When I put it to Ma that in practice exchanging apartments would perhaps not be easy for many people, he was pragmatic about the issues involved, and also pointed out the part traditional Confucian family values will play on participation. These emphasise your family as your top priority while those outside of it are seen as less important or trustworthy. This background will make exchange with strangers difficult for many people, so to begin with the project will bring existing friends together to exchange with each other.
These social barriers are the things that this project seeks to address with its interventions, which forget art see as a route to adjusting society as a whole: “Chinese civil society is not like Western civil society. [Chinese society] can be very cold and selfish… We want to make our projects the starting point to let people accept their value as a citizen, to care about strangers, to care about society, about social responsibility. This is not an art project: it’s a social thing.”

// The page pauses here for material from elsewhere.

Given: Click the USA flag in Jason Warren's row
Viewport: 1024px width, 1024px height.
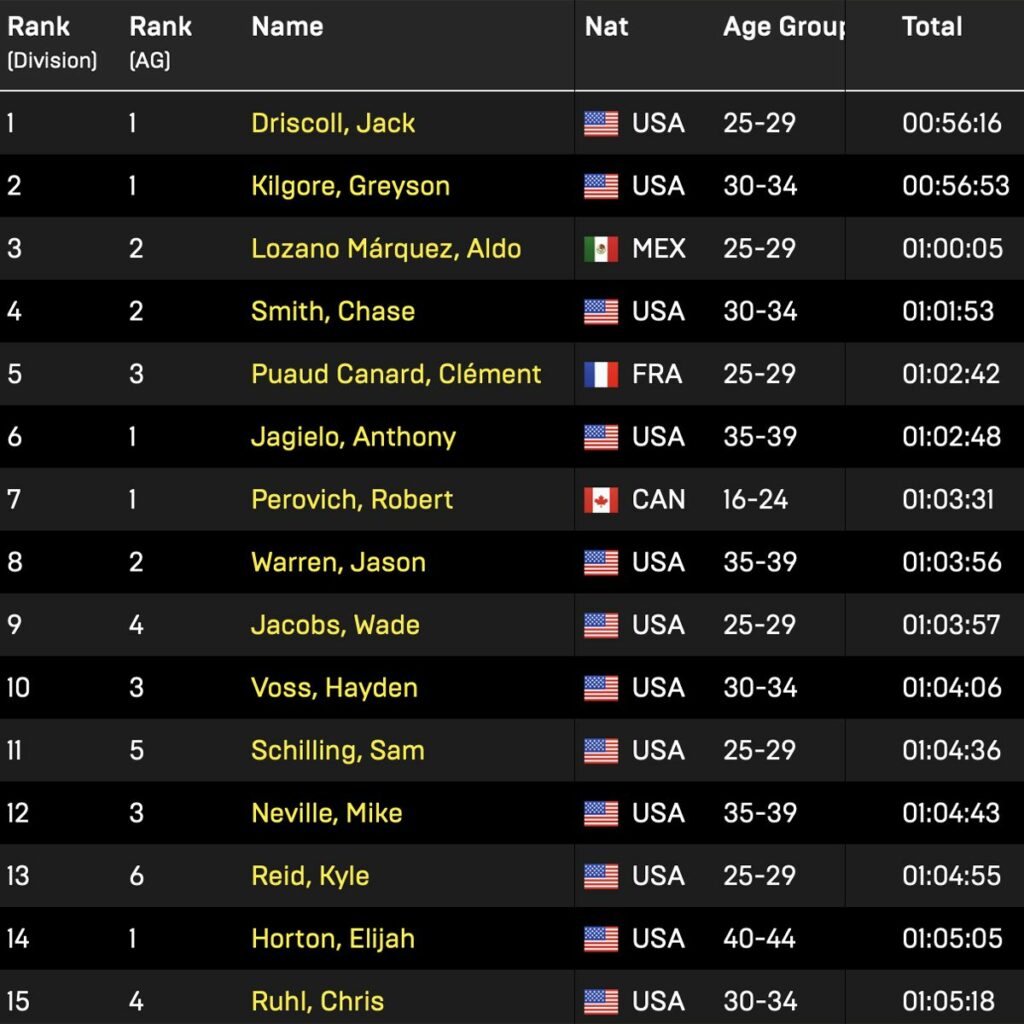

Reflecting the nomadic ways of life, YAEP represents alternative living practices, and although Ma recognises this is “a very utopian way of thinking about society in the future,” nevertheless he feels that taking a lesson from art practice can provide new possibilities in the wider field:
“In the art world we talk about alternative strategies, but we can expand this to everyday life. In the traditional Beijing hutongs we have shared toilets in every alley; it’s more sociable (but maybe less convenient). But modern life says that having a toilet in your house is the only acceptable value, but that way of thinking is very much like what Marcuse addresses in ‘One-Dimensional Man.’ We want this society to have many different values of living, not just one.”
Appropriately, this is a long-term project for forget art which they see lasting 10 years (or more), and the results very much depend on circumstances; Ma is happy to leave that aspect of the project open: “China has a very sophisticated society, so the results of this are really unknown.”
Starting from the minimal roots of the Dragon Fountain Bathhouse project, Guerrilla Living Syndrome shows that the approach of forget art will always be subtle but with grand aspirations: “We want to make a very small change – to find that critical point, where we can try and get some more interesting things to appear.”